Let's be clear here - tax deductions are big money. If you cut them all out, you could raise $9 trillion over 10 years.

That's enough to close the $8.5 trillion budget gap (based on the latest Congressional Budget Office (CBO) calculations, with "realistic" policy assumptions) - and still have a bit to spare.

You wouldn't want to do that - for two reasons:

  • It would make it too easy for the politicians to waste more money.
  • And some - but not many - of these deductions are quite valuable, and perhaps even critical. For instance, the IRA/401(k)/Keogh Plan exemption of pension-fund interest encourages saving. That's very necessary in the low-savings-rate-afflicted U.S. economy - and helps Americans pay for their retirement.

However, trimming down many of those deductions - even more than President Obama proposes - would be positively beneficial for the American economy. Perhaps we should even make them deductible for everyone - but only up to a 20% tax rate.

There's also the home-mortgage deduction - a proposal that always ignites emotional debates. Limiting the home-mortgage deduction would divert investment away from wasteful "McMansions," and into productive industry through stocks and bonds.

Data under study>
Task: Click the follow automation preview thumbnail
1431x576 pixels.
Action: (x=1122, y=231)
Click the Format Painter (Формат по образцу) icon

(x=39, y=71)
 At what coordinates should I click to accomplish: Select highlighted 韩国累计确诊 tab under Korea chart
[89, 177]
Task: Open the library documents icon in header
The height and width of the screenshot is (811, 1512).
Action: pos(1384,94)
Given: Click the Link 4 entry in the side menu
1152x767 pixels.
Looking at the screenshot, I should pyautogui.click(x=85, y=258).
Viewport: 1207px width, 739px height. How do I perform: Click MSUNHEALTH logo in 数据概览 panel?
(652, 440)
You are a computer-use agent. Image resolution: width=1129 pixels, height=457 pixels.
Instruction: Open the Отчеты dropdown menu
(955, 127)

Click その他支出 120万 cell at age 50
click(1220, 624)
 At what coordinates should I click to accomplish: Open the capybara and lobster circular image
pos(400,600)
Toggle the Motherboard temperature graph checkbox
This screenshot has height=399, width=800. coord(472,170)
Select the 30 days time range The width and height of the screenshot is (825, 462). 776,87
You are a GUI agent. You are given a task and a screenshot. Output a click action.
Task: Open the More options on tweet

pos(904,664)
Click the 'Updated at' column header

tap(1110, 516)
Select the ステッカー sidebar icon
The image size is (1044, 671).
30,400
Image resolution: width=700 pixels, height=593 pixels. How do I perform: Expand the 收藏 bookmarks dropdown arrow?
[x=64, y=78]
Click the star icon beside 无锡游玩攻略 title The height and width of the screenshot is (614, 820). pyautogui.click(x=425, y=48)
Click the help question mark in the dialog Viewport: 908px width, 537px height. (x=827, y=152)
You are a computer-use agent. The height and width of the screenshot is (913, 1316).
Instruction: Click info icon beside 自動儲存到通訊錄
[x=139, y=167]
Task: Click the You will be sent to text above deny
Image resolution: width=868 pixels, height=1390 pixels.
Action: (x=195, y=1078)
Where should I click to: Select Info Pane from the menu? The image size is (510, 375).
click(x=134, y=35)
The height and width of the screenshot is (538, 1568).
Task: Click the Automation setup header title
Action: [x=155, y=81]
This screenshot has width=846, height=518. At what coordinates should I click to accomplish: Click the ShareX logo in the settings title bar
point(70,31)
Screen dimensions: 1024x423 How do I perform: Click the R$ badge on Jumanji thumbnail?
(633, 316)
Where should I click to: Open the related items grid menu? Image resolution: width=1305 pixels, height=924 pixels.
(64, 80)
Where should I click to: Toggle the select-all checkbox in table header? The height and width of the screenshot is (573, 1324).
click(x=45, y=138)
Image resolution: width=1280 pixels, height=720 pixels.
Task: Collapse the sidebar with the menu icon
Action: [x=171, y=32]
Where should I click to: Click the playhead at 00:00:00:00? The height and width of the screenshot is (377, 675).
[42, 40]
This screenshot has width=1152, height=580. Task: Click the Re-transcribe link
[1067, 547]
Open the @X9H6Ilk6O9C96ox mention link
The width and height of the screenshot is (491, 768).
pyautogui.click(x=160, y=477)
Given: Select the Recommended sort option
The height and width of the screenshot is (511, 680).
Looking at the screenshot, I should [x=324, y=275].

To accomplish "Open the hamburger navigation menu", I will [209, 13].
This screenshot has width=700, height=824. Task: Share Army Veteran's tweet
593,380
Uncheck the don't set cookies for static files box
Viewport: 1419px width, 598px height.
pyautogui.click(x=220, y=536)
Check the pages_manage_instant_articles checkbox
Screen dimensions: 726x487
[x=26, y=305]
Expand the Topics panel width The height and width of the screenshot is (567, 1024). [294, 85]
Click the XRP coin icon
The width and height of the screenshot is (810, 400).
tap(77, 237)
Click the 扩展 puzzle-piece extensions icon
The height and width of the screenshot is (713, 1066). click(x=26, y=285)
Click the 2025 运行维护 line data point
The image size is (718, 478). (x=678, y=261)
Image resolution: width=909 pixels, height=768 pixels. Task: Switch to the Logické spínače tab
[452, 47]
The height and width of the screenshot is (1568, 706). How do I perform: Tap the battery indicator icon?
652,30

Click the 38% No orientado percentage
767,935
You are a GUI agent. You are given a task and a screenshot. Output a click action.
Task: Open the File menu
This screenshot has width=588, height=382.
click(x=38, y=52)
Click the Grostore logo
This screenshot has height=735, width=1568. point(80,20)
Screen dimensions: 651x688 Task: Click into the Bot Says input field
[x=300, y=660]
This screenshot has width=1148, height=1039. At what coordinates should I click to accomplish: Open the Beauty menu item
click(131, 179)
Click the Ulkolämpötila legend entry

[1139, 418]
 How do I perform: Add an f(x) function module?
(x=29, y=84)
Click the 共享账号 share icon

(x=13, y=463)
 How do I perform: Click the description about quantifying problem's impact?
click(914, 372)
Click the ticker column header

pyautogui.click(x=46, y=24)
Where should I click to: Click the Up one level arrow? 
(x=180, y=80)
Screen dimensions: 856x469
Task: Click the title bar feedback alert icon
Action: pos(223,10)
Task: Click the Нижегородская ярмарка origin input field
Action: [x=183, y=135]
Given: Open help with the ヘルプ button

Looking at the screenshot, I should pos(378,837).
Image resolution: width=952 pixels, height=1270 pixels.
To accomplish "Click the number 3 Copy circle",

What to produce>
Please reproduce the passage from the tax deductions text word for word, starting at "However, trimming down" and ending at "stocks and bonds.".

Written reply>
However, trimming down many of those deductions - even more than President Obama proposes - would be positively beneficial for the American economy. Perhaps we should even make them deductible for everyone - but only up to a 20% tax rate.

There's also the home-mortgage deduction - a proposal that always ignites emotional debates. Limiting the home-mortgage deduction would divert investment away from wasteful "McMansions," and into productive industry through stocks and bonds.